ブロンプトン TラインとM3Lを比較|愛犬を乗せて見えた“軽さと重さ”の本当の価値
ブリット野口です。
七十歳を過ぎた常連さんが、ある日、店にひょいと現れて言った。
「車への積み下ろしがきつくてねえ、新型に買い替えたよ」
そう言って差し出されたのが、「ブロンプトンTライン」だった。銀色に光るそれは、長年見慣れてきた自転車の輪郭をしているくせに、どこか現実感が薄い。
「店主も一度乗ってみなよ。この軽さは、ちょっとした衝撃だからさ」
悪戯っぽく笑うその人の顔に、年齢とは裏腹の少年のような光を見て、私はありがたくその自転車を預かることにした。
私の相棒は、十五年連れ添った「ブロンプトンM3L」だ。ギアはナローな内装五段に組み替えてある。効率も速度も二の次で、この身体に染みついた里山のアップダウンの呼吸を裏切らないこと、それだけが大切だった。重い、と言われれば否定はしない。だが、この重さこそが、私にとっては地面との対話を成立させる通訳のようなものだった。
Tラインに跨った瞬間、思わず笑いそうになった。軽い。軽すぎる。
これはもはや自転車ではなく、風の一部だ。ペダルを踏めば、身体が置いていかれそうになるほど前に出る。
神社の石段の前で足を止め、しばし、その感覚を反芻した。ブロンプトンという機械は、長いあいだ形を変えないことで信頼を積み上げてきた。変わらないことそのものが、美学だったはずだ。だが、目の前のTラインは、その頑なさを、素材という刃物で見事に断ち切っている。
そのフレームの上には、いつも先代の犬がいた。フロントバッグの中で、揺れに身を任せながら、決して不安そうな顔はしなかった。重さを受け止めるクロモリのしなりと、私の踏む一定のリズムが、あの犬にはちょうどよかったのだろう。思えばあれは、機械と生き物と人間の、ささやかな均衡の上に成り立っていた時間だった。
温故知新、という言葉がある。古きを知ることで新しきを知る、などと教科書的に覚えていたが、実際にそれを身体で理解する機会はそう多くない。私は、この十五年、M3Lという「故きクロモリ」を乗り込み、その癖も重さも、血管の隅にまで流し込んできた。その上で、チタンとカーボンという最新の素材に触れたとき、はじめて見えてくるものがあった。
持ち運びの軽さは、間違いなくTラインに軍配が上がる。だが、走り出してみると、M3Lの持つ重さが、じつはリズムの錨になっていたことに気づく。軽いものは、どこまでも自由だ。けれど、自由すぎるものは、ときにこちらの覚悟を試してくる。重いものは、逃げ場を奪うかわりに、足場をくれる。どちらが優れているかではなく、どちらを引き受けるかの問題なのだろう。
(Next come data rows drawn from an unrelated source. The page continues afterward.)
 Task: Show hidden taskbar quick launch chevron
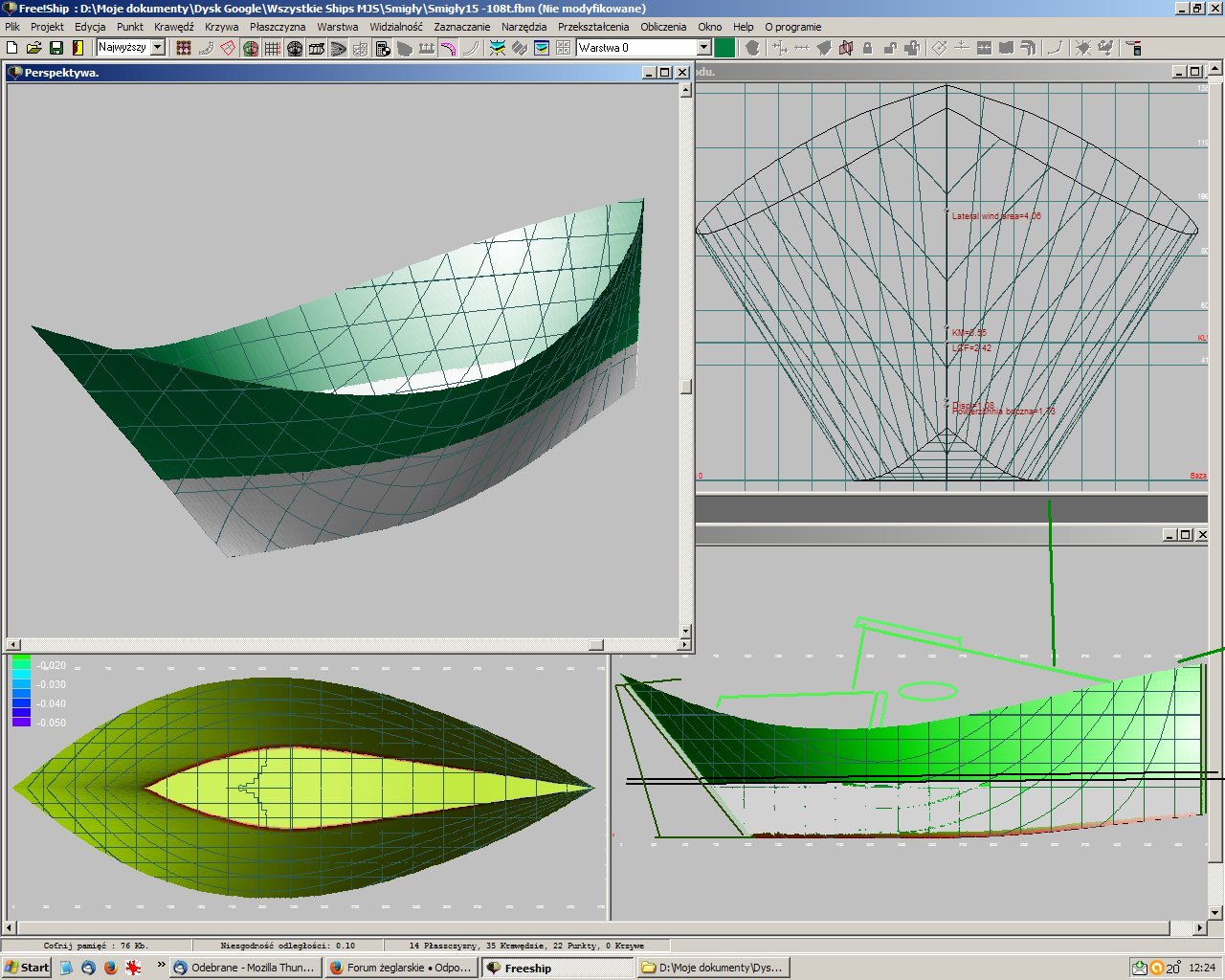[161, 966]
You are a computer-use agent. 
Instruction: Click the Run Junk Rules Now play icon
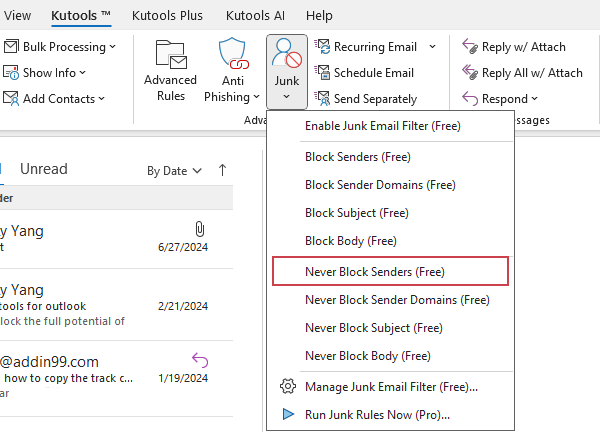coord(288,414)
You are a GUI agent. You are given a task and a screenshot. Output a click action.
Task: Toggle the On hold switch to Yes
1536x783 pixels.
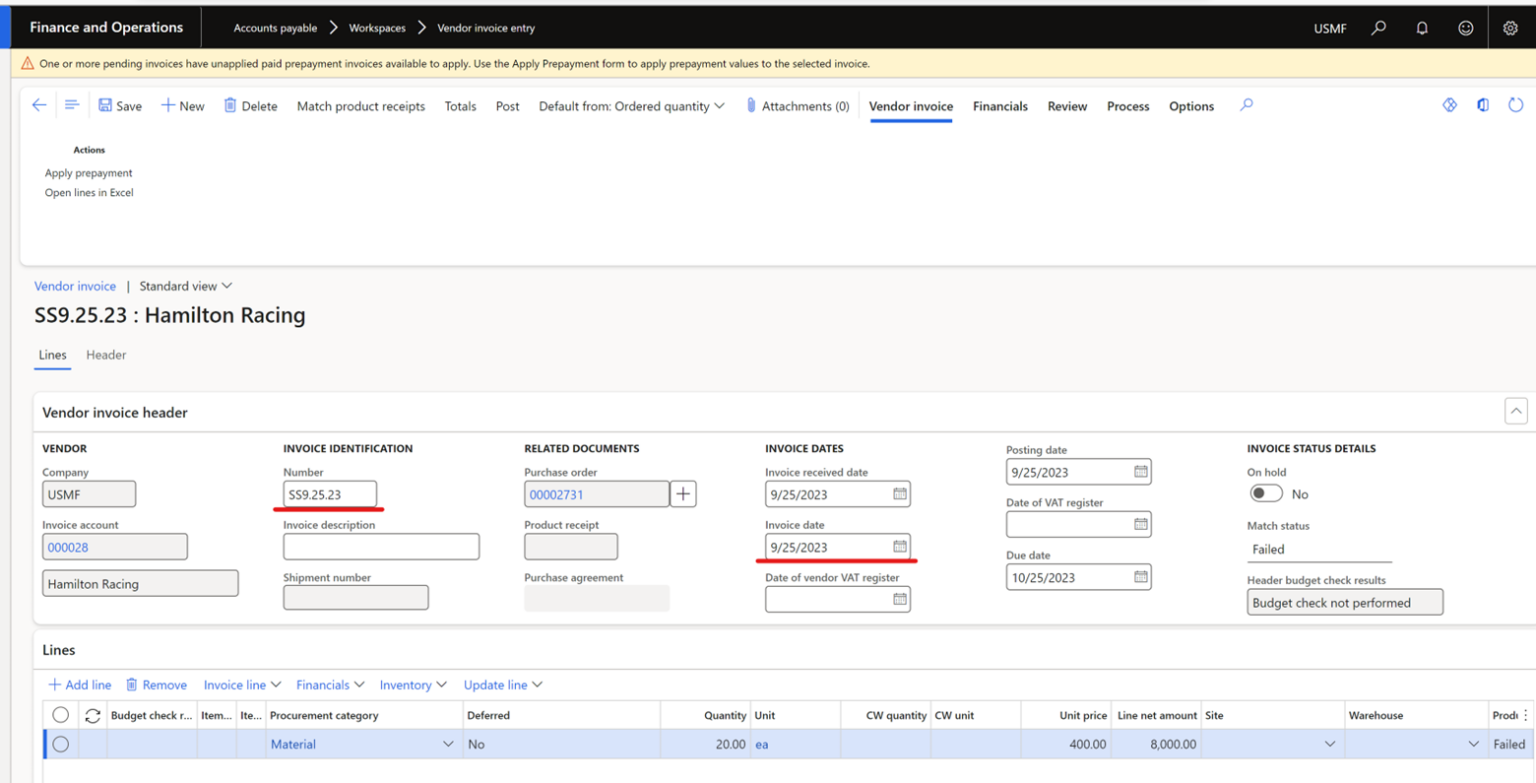[1265, 493]
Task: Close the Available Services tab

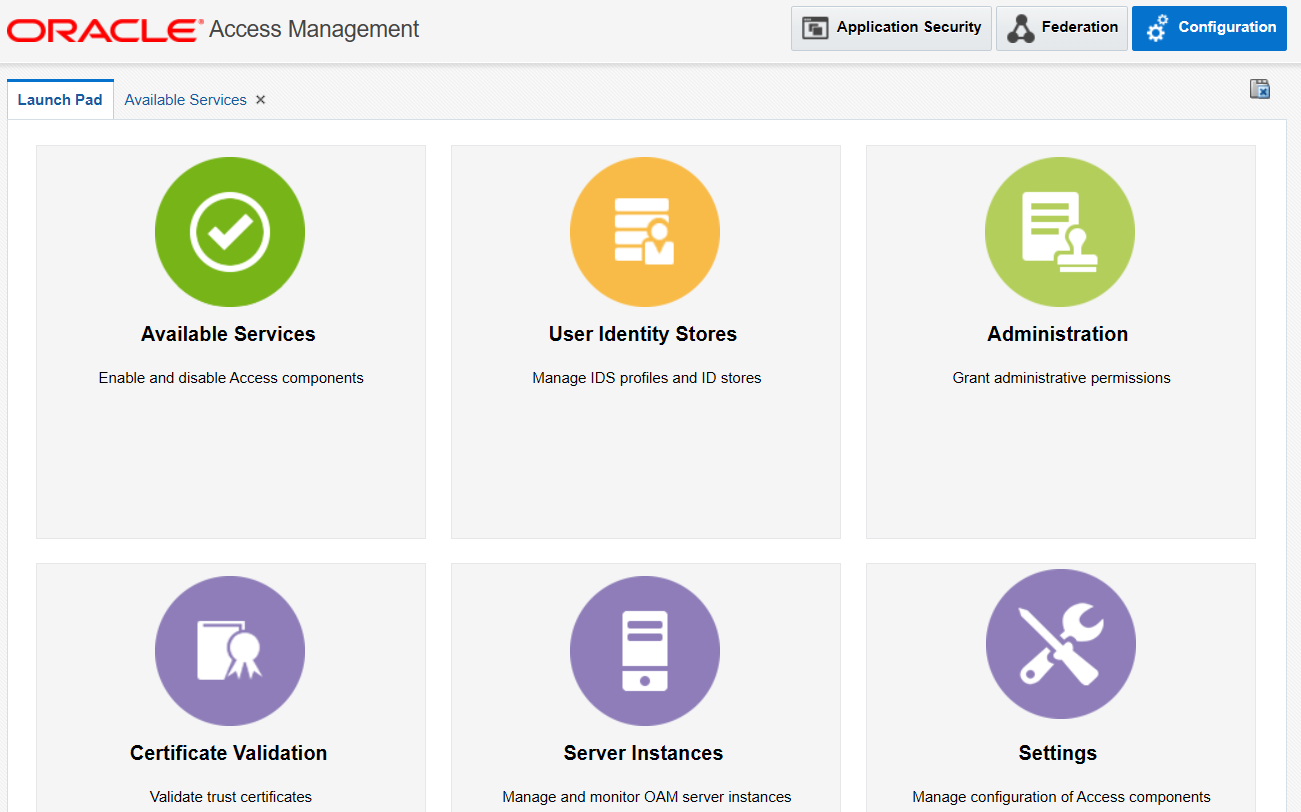Action: tap(261, 100)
犬を乗せて走るなら、私はM3Lを選ぶ。軽さよりも、揺れの少なさとリズムの安定が、命を預ける上では重要だからだ。もちろん、Tラインが劣っているわけではない。輪行や持ち運びの場面では、この軽さは疑いようもない武器になる。ただ、フロントバッグの中で息づく存在を思うとき、私はもう少しだけ重たい方へとハンドルを切る。
数日後、Tラインを返却し、自分のM3Lに跨った。
「さあ、行こうか」
フロントバッグの中には、五ヶ月になる仔犬がいる。軽くて、落ち着きがなくて、時折こちらの予想をあっさり裏切る。その存在は、かつての犬とはまるで違う。けれど、違うからこそ、同じ場所へ連れて行きたくなる。
神社へ続く坂道を、一定のペースで登る。ペダルの重さが、むしろ、安心を連れてくる。カゴから伝わる新しい命の鼓動と、それを包み込む鉄の温もり。失ったものは戻らないが、消えたわけでもない。走り出せば、景色の中に、ふとした拍子に、あの時間は顔を出す。
軽さは、未来を開く。重さは、過去をつなぐ。
どちらも手放す理由にはならない。ただ、そのあいだで揺れながら、自分のリズムを見つけていくしかないのだ。
今日も、この鉄の相棒は二つの命の記憶を乗せて走り続ける。
軽さでは届かない場所へ、変わらぬリズムで。